Page and screen pointing data:

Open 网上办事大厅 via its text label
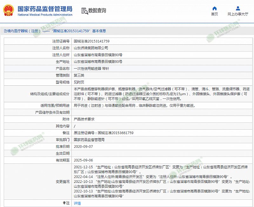Viewport: 254px width, 207px height. 238,14
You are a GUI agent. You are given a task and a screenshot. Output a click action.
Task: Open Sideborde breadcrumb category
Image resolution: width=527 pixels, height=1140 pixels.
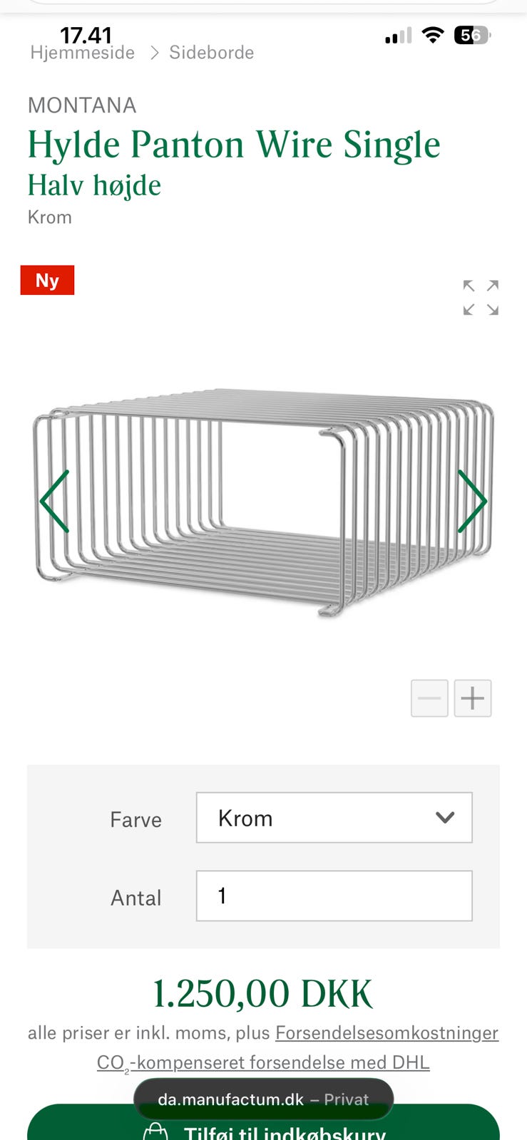click(212, 53)
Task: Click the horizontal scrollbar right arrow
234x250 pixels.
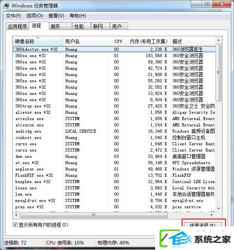Action: [x=212, y=215]
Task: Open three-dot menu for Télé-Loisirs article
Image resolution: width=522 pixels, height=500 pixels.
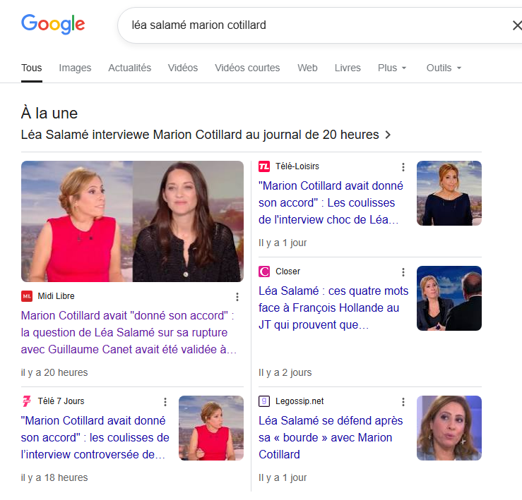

CHALLENGE: Rewrite every line, starting with the line that contains "Task: Click the" and continuing through the end of the lines, shifting each coordinate in the answers by -138. Omit the pictures from your answer.

OUTPUT:
Task: Click the horizontal scrollbar right arrow
234x250 pixels.
Action: [x=74, y=77]
Task: Open three-dot menu for Télé-Loisirs article
Image resolution: width=522 pixels, height=500 pixels.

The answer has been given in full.